--- AVAILABLE DATA Enclosed Below ---

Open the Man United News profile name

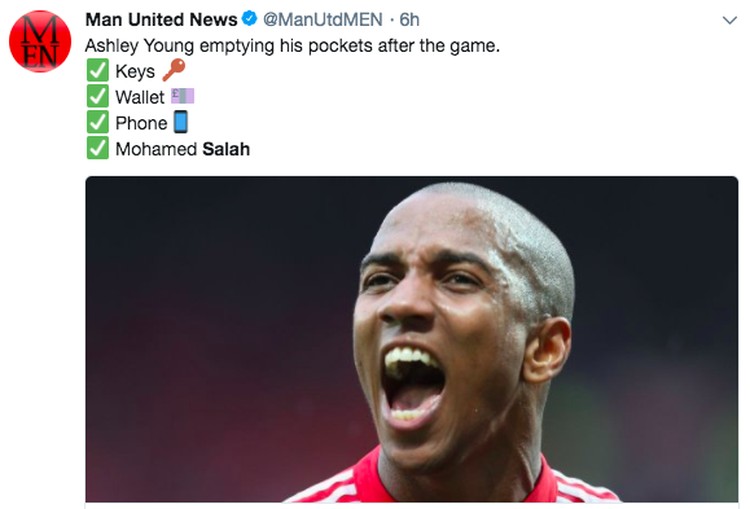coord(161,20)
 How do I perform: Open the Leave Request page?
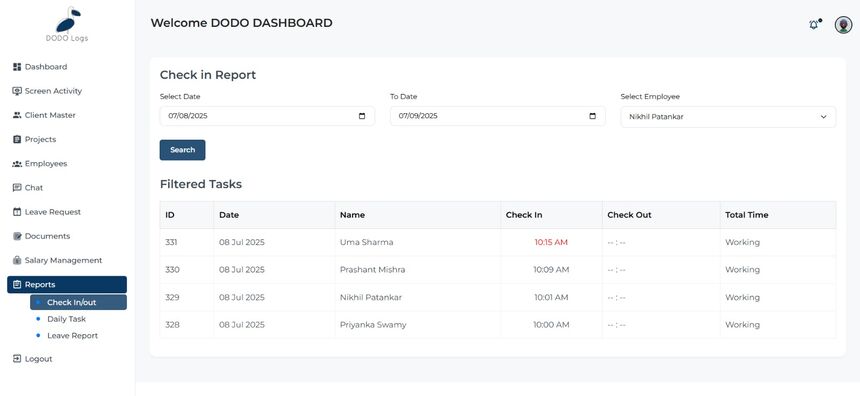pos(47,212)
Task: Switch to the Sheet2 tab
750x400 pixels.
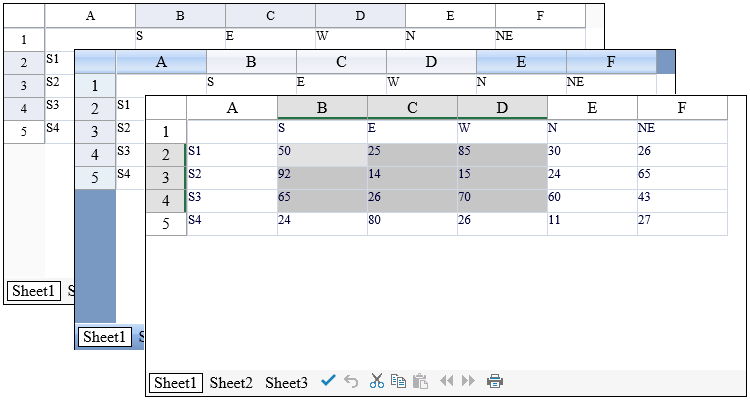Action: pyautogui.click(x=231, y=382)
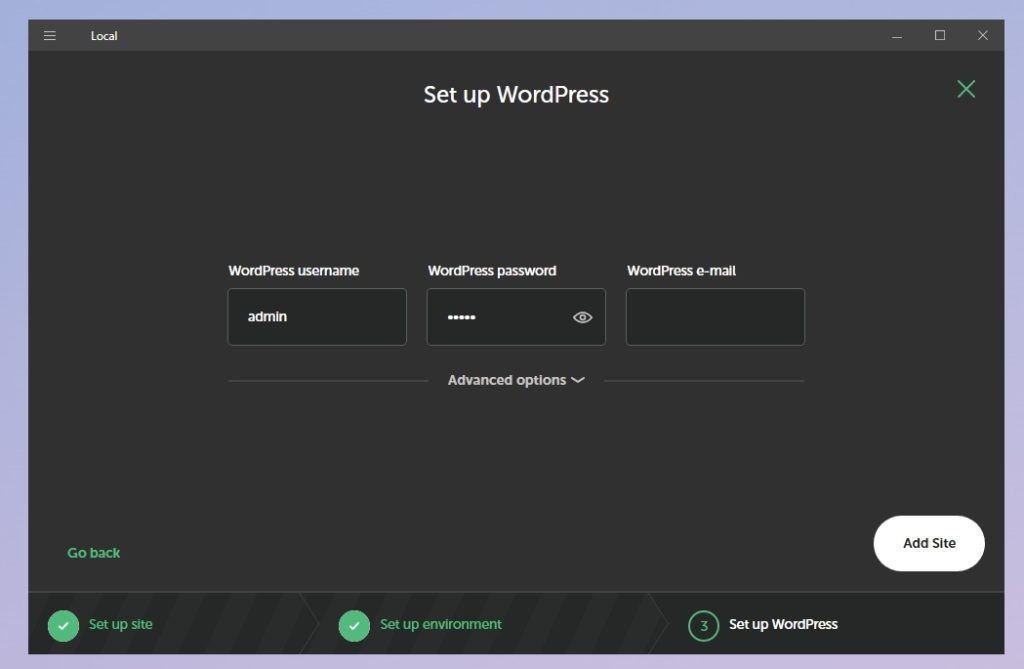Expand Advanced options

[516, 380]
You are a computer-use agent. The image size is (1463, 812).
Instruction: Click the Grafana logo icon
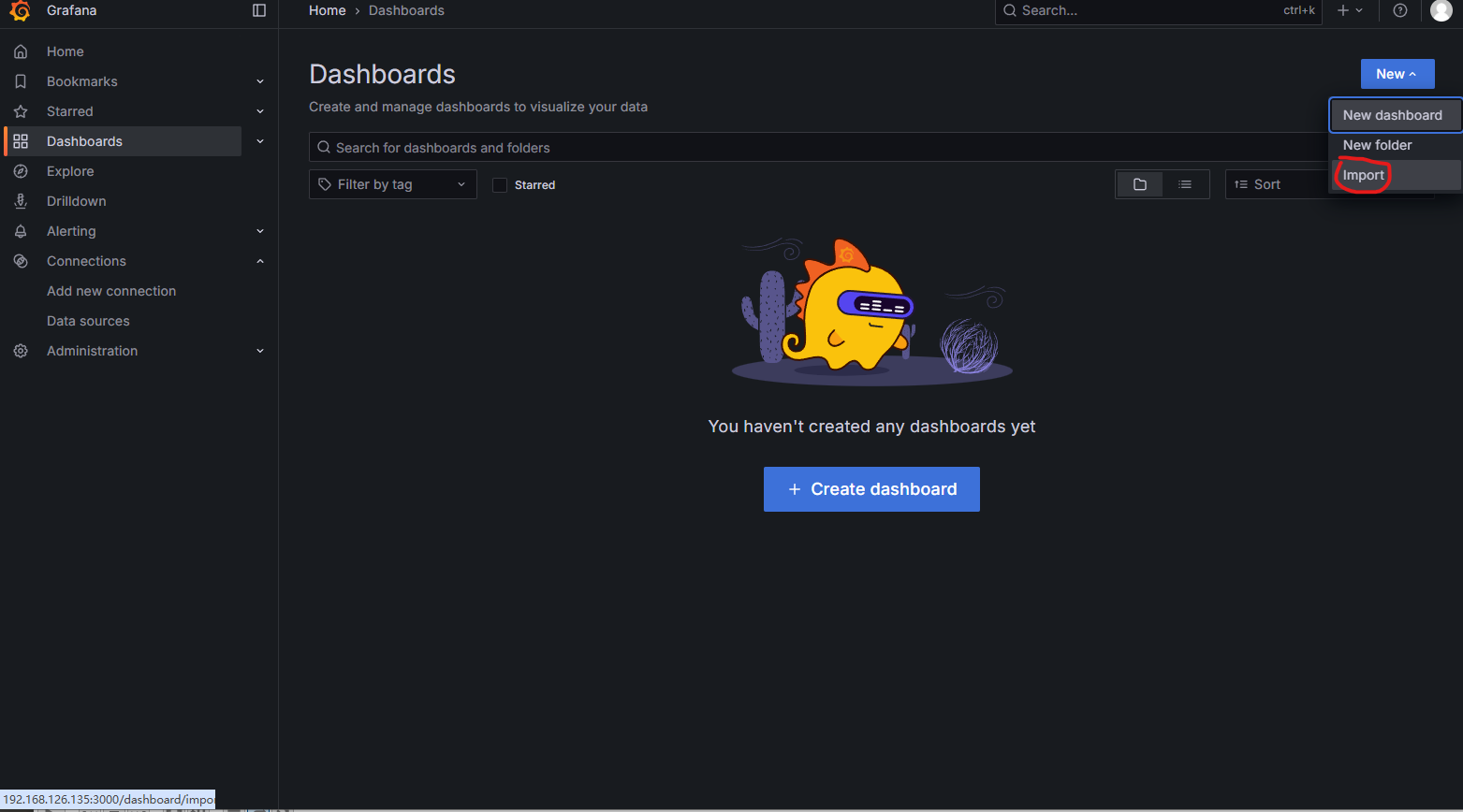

--- End of Enclosed AVAILABLE DATA ---

• _WHAT TO WORK ON_
Only the lines from the one containing "Task: Switch to the Sheet2 tab" through the last line of the entries above belong in the copy; reproduce them exactly and drop every picture.

• _SOLUTION BELOW_
Task: Switch to the Sheet2 tab
750x400 pixels.
Action: pyautogui.click(x=231, y=382)
Expand Advanced options

[516, 380]
You are a computer-use agent. The image size is (1463, 812).
Instruction: Click the Grafana logo icon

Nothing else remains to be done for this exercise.